A Note on URC Querying

Greetings,

This is my first posting to the URI list, which I have been reading
since March.  In it I describe a proposal for how the querying process
sketched in "An SGML-based URC service" by Ron Daniel could be fleshed
out.  It could be titled something like

Metadata-Based Searching Using URCs
                 or,
URCs Are Objects Represented in SGML

I have been following the discussion on the URC proposal with
interest, and it seems that there is a lot of strong feeling on two
sides about the restrictions that should be placed on URN resolutions.

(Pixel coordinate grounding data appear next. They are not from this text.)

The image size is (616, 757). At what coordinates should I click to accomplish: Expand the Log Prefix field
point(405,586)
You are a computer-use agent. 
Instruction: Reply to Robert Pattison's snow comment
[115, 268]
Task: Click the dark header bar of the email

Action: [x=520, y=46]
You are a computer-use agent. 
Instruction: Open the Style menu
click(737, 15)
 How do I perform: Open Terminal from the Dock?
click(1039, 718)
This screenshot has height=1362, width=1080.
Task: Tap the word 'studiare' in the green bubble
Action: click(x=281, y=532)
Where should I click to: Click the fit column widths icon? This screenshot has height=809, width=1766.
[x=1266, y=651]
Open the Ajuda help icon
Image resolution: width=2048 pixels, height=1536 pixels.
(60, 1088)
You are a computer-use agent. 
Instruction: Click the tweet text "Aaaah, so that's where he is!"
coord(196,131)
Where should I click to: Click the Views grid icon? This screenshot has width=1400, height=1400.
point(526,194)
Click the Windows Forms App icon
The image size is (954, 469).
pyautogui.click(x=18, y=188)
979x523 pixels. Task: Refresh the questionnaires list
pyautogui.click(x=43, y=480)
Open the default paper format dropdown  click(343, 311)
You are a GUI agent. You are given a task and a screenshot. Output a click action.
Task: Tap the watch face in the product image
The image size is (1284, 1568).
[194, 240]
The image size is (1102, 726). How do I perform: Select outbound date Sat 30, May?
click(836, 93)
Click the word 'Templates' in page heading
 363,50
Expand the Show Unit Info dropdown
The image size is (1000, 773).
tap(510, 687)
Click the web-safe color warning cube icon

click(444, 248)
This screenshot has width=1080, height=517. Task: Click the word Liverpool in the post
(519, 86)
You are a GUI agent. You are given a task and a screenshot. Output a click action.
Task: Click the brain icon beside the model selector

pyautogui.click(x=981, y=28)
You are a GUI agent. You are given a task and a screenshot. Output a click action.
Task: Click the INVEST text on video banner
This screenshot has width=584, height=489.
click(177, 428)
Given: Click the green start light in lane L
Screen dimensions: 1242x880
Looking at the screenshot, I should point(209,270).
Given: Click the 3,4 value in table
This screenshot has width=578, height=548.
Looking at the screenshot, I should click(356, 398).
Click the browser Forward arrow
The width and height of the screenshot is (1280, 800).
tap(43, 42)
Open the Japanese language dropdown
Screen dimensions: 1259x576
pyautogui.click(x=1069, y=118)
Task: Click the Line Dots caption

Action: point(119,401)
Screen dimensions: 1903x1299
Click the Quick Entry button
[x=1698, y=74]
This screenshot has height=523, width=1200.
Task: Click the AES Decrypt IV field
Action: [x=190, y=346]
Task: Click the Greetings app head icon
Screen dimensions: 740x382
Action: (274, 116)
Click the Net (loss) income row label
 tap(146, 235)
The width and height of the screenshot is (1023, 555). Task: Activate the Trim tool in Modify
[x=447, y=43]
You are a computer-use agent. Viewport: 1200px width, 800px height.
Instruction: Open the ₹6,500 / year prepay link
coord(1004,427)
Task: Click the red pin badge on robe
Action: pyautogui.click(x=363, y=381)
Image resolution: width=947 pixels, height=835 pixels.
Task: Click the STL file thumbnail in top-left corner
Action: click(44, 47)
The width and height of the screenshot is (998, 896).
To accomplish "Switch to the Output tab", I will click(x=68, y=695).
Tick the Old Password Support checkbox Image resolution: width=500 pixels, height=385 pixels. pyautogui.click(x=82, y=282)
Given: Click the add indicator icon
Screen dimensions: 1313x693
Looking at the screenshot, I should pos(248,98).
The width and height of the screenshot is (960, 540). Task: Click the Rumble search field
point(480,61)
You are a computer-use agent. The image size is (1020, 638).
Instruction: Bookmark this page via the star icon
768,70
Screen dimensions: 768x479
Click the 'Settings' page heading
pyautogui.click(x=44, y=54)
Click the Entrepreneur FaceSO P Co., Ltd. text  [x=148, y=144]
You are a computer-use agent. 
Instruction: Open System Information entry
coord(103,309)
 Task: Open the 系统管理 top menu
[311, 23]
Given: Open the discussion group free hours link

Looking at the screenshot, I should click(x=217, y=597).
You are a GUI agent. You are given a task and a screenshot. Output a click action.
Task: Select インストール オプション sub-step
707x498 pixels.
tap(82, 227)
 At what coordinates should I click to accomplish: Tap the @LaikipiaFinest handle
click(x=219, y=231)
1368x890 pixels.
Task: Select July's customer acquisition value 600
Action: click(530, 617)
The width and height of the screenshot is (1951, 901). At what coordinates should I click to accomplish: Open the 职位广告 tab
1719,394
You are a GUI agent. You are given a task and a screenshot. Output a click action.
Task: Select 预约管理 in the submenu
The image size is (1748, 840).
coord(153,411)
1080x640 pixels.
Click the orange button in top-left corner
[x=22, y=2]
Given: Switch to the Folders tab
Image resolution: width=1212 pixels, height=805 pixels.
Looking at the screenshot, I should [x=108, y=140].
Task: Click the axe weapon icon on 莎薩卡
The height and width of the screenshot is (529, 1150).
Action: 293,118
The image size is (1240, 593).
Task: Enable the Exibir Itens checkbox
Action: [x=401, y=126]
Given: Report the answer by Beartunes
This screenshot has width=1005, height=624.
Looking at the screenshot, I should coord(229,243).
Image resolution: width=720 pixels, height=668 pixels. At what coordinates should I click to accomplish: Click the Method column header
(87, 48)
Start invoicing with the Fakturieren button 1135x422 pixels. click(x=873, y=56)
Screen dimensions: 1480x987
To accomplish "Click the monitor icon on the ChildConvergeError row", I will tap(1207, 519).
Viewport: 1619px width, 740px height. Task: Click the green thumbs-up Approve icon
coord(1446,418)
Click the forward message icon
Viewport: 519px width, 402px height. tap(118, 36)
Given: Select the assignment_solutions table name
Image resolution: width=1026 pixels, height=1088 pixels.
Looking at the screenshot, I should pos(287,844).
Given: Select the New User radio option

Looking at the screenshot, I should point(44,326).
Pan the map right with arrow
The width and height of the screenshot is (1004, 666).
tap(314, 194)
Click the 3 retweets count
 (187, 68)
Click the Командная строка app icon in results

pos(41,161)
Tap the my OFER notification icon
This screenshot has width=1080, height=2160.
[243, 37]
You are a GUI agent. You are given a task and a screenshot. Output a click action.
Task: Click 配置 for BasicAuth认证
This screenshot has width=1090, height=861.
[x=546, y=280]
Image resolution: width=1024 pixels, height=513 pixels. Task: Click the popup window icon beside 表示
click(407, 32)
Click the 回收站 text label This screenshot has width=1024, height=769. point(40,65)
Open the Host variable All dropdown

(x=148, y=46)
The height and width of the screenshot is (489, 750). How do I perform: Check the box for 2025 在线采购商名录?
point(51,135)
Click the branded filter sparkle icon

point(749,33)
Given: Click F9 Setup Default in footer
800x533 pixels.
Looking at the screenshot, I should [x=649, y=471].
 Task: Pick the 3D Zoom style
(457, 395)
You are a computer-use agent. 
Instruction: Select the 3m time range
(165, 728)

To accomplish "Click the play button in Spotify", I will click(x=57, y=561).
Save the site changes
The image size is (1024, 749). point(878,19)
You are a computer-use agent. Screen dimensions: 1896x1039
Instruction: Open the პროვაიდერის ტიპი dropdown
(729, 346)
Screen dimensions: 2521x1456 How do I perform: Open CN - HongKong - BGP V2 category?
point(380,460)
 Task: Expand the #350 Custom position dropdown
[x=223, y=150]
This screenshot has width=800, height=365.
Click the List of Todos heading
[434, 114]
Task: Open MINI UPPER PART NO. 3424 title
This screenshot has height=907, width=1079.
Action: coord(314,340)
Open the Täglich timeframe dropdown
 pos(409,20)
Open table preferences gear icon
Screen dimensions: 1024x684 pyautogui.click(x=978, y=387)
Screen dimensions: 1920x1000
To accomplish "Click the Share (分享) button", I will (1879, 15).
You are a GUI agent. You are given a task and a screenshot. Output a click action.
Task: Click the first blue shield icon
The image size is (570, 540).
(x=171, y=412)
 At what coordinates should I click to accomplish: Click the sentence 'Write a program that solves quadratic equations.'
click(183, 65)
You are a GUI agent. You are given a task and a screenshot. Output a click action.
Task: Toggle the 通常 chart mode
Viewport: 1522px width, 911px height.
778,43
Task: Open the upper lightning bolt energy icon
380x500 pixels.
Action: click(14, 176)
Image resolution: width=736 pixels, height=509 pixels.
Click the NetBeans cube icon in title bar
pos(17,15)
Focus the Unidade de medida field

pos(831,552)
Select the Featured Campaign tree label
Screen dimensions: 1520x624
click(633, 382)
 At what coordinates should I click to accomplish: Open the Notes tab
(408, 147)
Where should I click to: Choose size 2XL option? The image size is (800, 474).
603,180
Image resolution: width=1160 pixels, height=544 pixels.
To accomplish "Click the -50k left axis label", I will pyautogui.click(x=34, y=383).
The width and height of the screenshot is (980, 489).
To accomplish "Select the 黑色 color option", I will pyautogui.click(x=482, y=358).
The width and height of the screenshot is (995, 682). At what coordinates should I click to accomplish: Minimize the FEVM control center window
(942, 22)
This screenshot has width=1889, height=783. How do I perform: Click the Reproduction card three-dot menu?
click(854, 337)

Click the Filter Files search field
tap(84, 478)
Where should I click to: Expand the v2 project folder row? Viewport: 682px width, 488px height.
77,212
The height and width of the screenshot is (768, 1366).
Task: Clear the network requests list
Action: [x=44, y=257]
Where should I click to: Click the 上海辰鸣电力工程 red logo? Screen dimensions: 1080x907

However, little of the discussion has taken into account the effects
that different resolutions will have on searching, so I will describe
some (now relatively old) ideas on how metadata can be used to search
for resources, and how the metadata itself can be searched in ways
that are distributed and potentially scalable.  Ron's SGML-based URC
service provides the framework.

The basic scenario in searching through metadata is to establish the
context in which the search is to be conducted, and then search for
appropriate metadata by using the template appropriate to that
context, filling in the components that one requires, specifying the
criteria according to which a match is to be considered satisfactory,
and pulling the big red handle labelled "GO".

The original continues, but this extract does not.